3) Sometimes a post can be interpreted in different ways. Someone might read it and think the meaning is one thing, someone else might read it and think the meaning is something slightly different. This was part of what happened in the case of your post. Now that you have explained about the office situation that it was a reference to, it makes more sense. However, someone who didn't know about that context might read it and think it was a universal condemnation of all NTs.
And, it wasn't that bad of a post. Don't beat yourself up too hard for it.
You are definitely not in trouble for it, and you weren't in danger of getting in trouble for it.

I hope that this won't cause you to not want to be on this site. We have enjoyed your presence here. We are imperfect, but this is still a good place.
I think this situation is really more of an example of how iffy it is to be human, of how confusing it is to deal and communicate with with other humans-even those who share a similar neurological composition. Such is life.
 
I have to say I feel similar. I feel what contributes to this situation is lack of communication at times/ investigating meaning.

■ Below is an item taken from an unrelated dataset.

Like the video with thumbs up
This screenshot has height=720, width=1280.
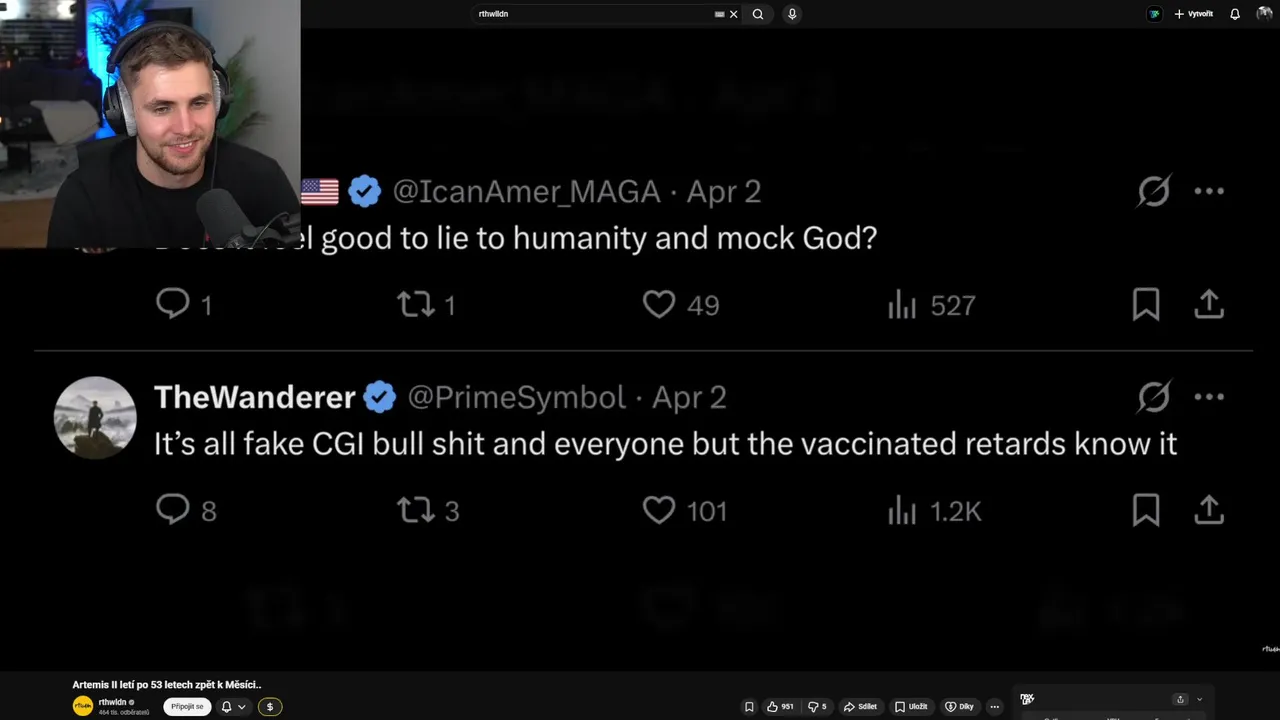(x=780, y=707)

I feel that could be improved upon.

Hi SoL, I'd be interested in hearing how those improvements can be made.

The rules of the site are, in my view, unambiguous and straightforward enough that I can understand them. I say this because I am rubbish at understanding rules, I have to have it spelt out in easy to grasp english. Legal documents leave me feeling stupid.

There are, however, two ways I function here as a mod.

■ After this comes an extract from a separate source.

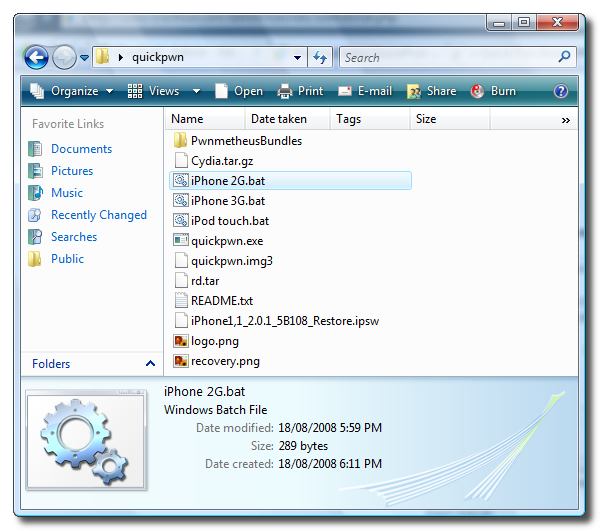Select the E-mail toolbar button

pyautogui.click(x=365, y=91)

I can advise, usually when something is getting close to the line and I might think it is starting to get out of hand. In those cases I am simply asking people to to refrain from the course they are on. It is these moments, which are few, that can bring up "but I didn't mean it that way". Now, if one of the considerations here is that we, as mods, need more definition or clarity, then I can only ask the same in return. The onus for clarifying intent lies with the original post, if you fail to state the reference for your actions then we have to base our response on what we read. Telling us after the event isn't grounds for saying we are interpreting the rules in a woolly fashion.

The other case is where there is no other way to read the post except as a breach of the rules and 99% of the time we, as mods, will discuss privately as to what should be done. The other 1% covers things like spamming the site etc which we usually deal with as and when it arises.

I agree with everything Ste11aeres has said, not because I am a mod but because it's correct.
 
Hi SoL, I'd be interested in hearing how those improvements can be made.
Example:

Telling us after the event isn't grounds for saying we are interpreting the rules in a woolly fashion.
What specifically is this a response to? I can't really comment on what you've said until i know that.

I will say though, that your post makes me feel I've offended somehow, but not sure how.
 
I feel that could be improved upon.

^^This^^

I wasn't offended by what you said, just interested in knowing what you think the improvements could be :)

What specifically is this a response to? I can't really comment on what you've said until i know that.

Was in reference to the original post where intent was stated after the fact e.g. what I said wasn't about people here but about people elsewhere. Unless that is made apparent in the post it can be interpreted in other ways.